Les flux d’information générés par les geodata (données géolocalisées) et leur geotag (métadonnées) ne cesseront de s’accroitre. Et les répercutions concernant leur stockage et leur analyse dans des entrepôts de données centralisées continueront d’alimenter les débats et conférences pendant encore quelques décennies.

Les problématiques liées à la gestion des Big Data ne font que commencer. Ils seront rapidement à l’ordre du jour de façon systématique dans toutes les organisations publiques et privées qui font du géomarketing et des analyses prédictives une priorité. Pour accompagner cette nouvelle mutation de la société dans l’exploration qualitative et quantitative des informations des organisations, de nouveau cursus pédagogique souhaite fournir une réponse opérationnelle. C’est le cas du nouveau Mastère DeSigeo[11] qui inaugure sa première promotion en 2016 et qui permet d’accompagner ces nouveaux usages. Ce Mastère s’adresse en priorité aux professionnelles et aux étudiants désireux de poursuivre une spécialisation après un bac+5.

Comme nous avons pu le constater, le géomarketing depuis ses débuts dans les années 80, ne cesse de progresser et suit sans relâche les bénéfices de l’évolution de l’informatique et les mutations du numérique au sens le plus large.

On peut donc prédire sans trop de difficulté que cette discipline, comme beaucoup d’autres qui sont adossées aux technologies digitales, devra faire face encore à de nouveau défi pour s’adapter et puiser dans ces futures technologies afin de créer de nouvelles applications pour nous surprendre !

 

[1] D’autres termes sont plus utilisés chez les anglo-saxons : Geographic Business System, Business Mapping, Business Intelligence,…

[2] DESS en Géomercatique de Paris XII – 1ère promotion 2001-2002, sous la direction de M. Marcel Rousset-Deschamps. Le DESS a été transformé en 2010 en Master de Géomarketing en Alternance sous la direction de M. Jérôme Baray (UPEC)

[3] En 2004, Google Earth se nommait Earth Viewer, il est renommé Google Earth en 2005.

[4] L’acronyme complet de l’IGN est depuis le 1er janvier 2012 : Institut National de l’Information Géographique et Forestière.

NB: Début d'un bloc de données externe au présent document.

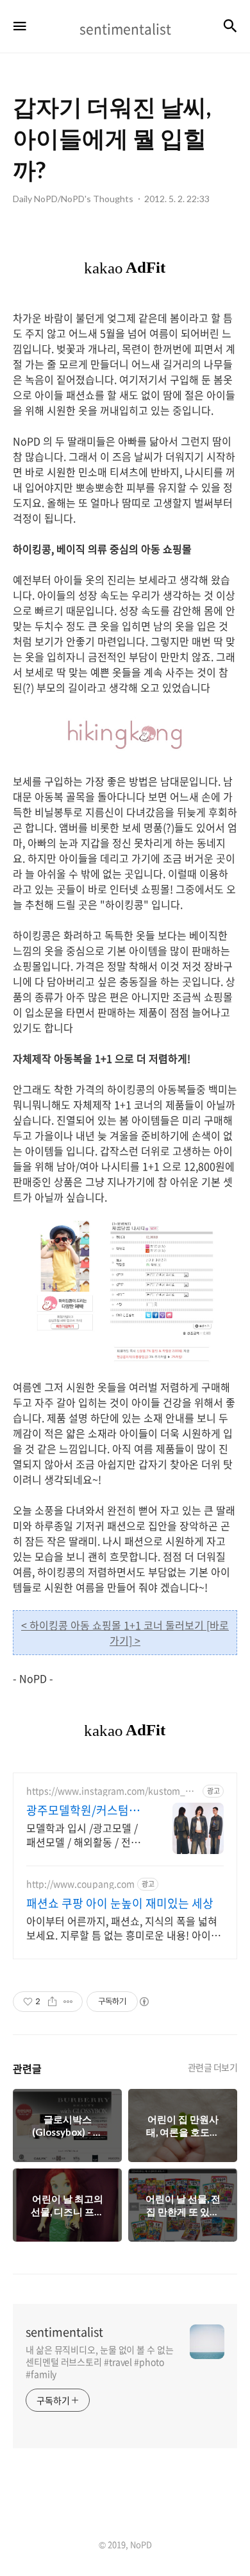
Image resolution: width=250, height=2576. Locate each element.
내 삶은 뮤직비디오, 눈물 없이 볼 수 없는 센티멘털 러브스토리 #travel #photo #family (100, 2361)
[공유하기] (52, 2001)
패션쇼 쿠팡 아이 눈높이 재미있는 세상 (119, 1903)
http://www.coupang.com (80, 1883)
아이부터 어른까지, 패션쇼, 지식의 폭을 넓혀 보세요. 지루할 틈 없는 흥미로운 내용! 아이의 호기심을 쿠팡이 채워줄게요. (123, 1927)
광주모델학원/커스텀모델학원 (83, 1810)
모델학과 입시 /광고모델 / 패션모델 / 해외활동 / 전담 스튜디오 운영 (83, 1834)
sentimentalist (64, 2332)
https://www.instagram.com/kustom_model (112, 1790)
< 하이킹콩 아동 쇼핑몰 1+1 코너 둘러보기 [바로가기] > (125, 1632)
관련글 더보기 (213, 2067)
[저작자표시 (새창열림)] (143, 2001)
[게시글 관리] (68, 2001)
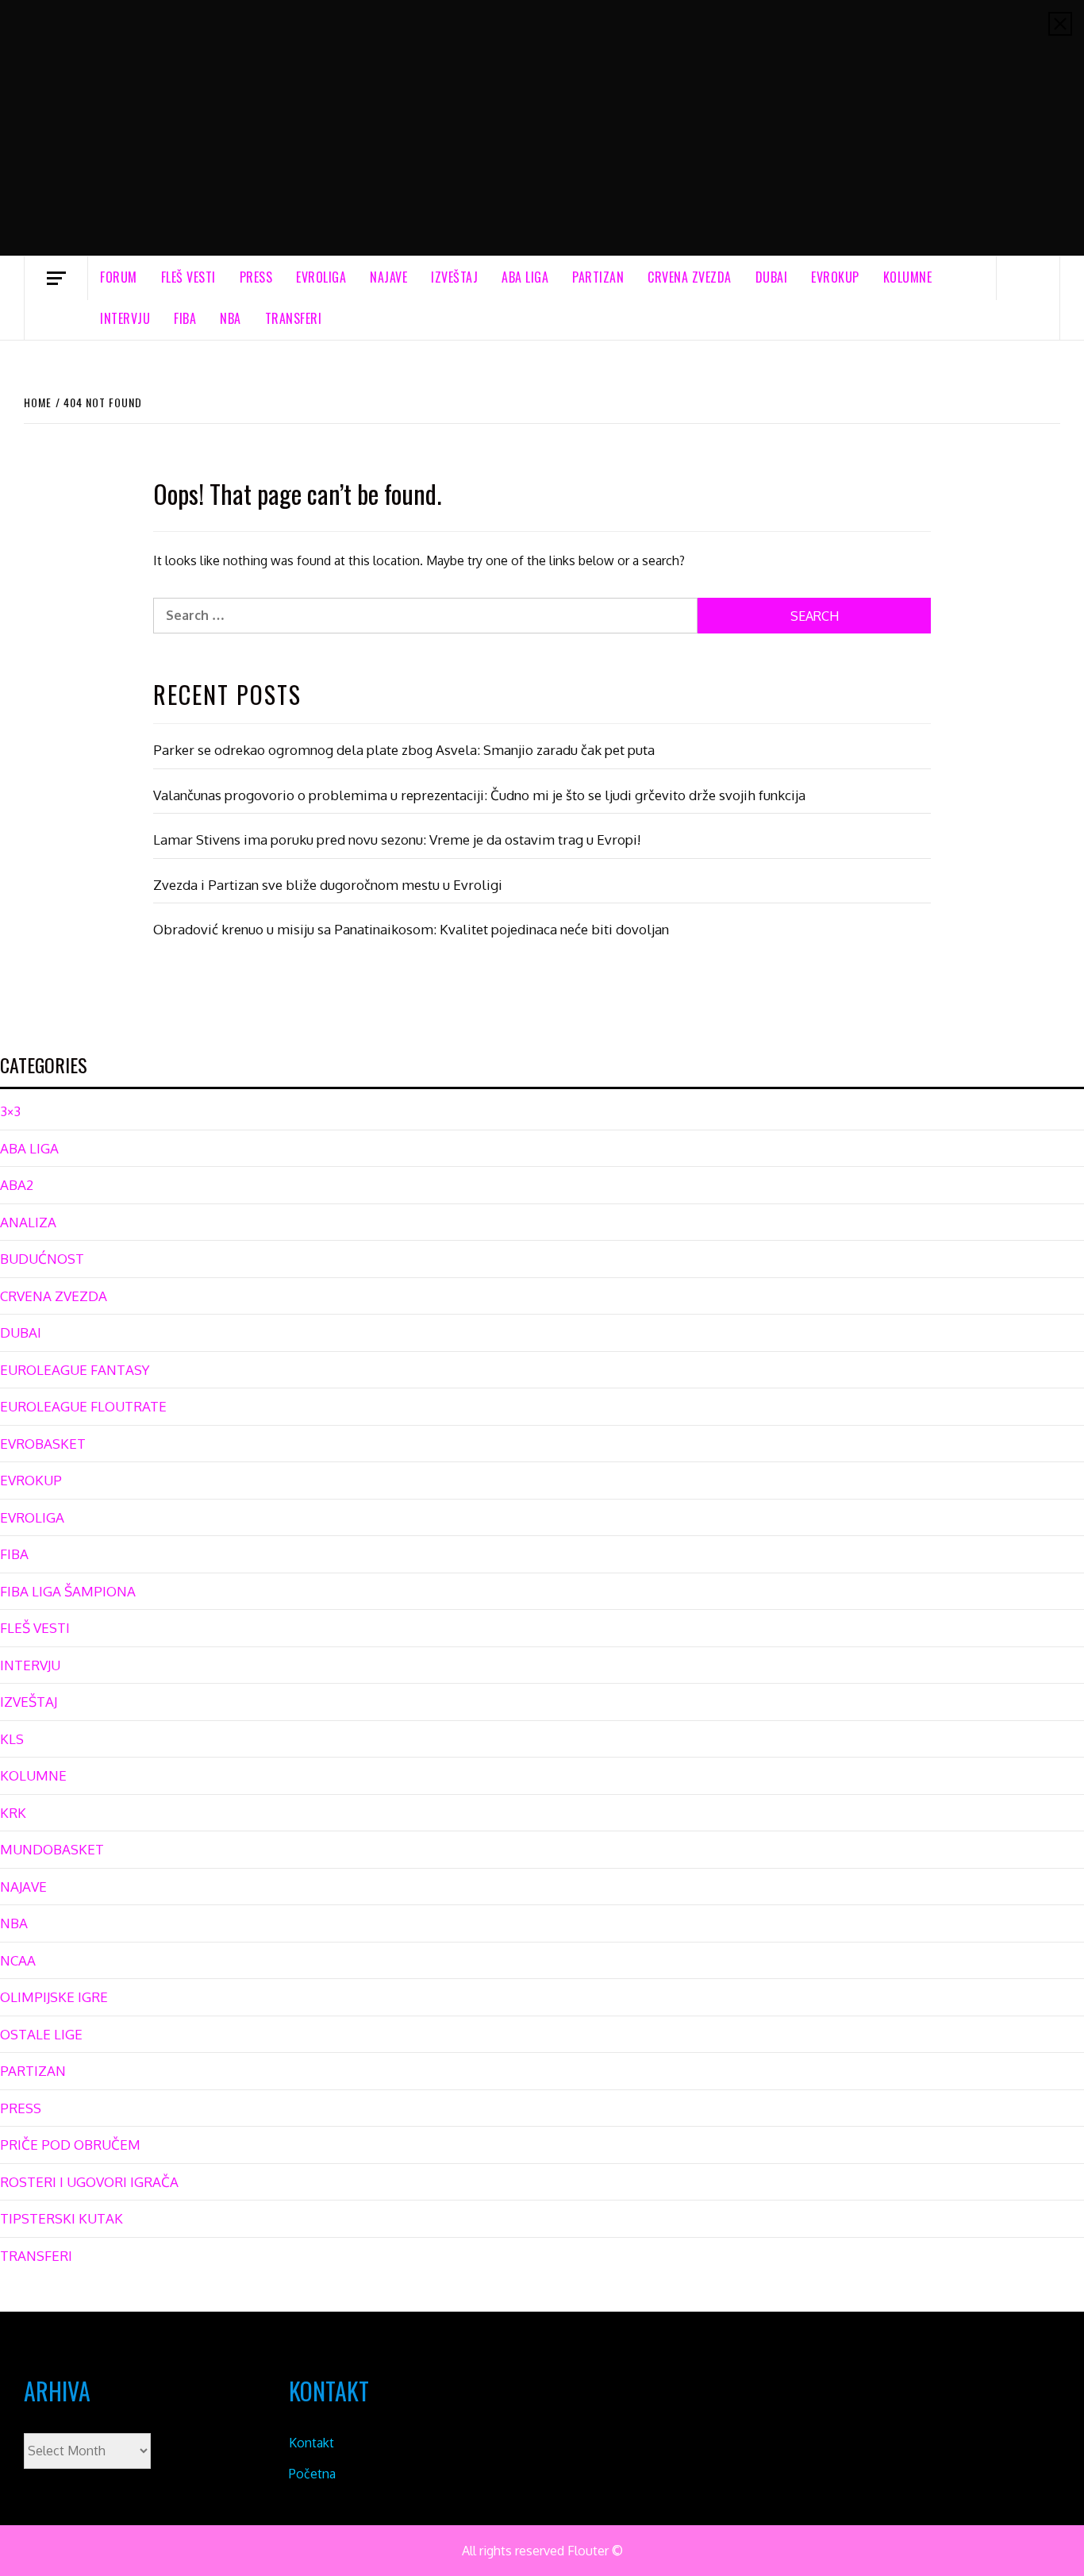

[5] Microsoft Virtual Earth a été renommé Bing Maps en 2010.

[6] Les Assises du Géomarketing du 17 mars 2009.

[7] Les données du recensement des populations réalisées par l’Insee (Institut national de la statistique et des études économiques) sont annualisées depuis 2004, auparavant elles étaient disponibles tous les dix ans.

[8] Les données Open Data sont disponibles sur le portail data.gouv.fr depuis 2011.

[9] Une nuée de nouveaux termes techniques apparaît avec la géolocalisation tels que : LBS, Indoor, Outdoor, Geofencing, Geopush, Geotag, ….

[10] Extrait de la préface de l’ouvrage « Édugéo le portail de l’Education », édition Magnard, 144p.

[11] Mastère Décision et Systèmes d’Information Géolocalisée (DeSIgeo) créé par l’École Nationale des Sciences Géographiques (ENSG), l’École des Ponts ParisTech (ENPC) et le Conservatoire national des arts et métiers (Cnam) qui ont donc décidé d’unir leurs compétences pour mettre en œuvre une formation de type Mastère Spécialisé®.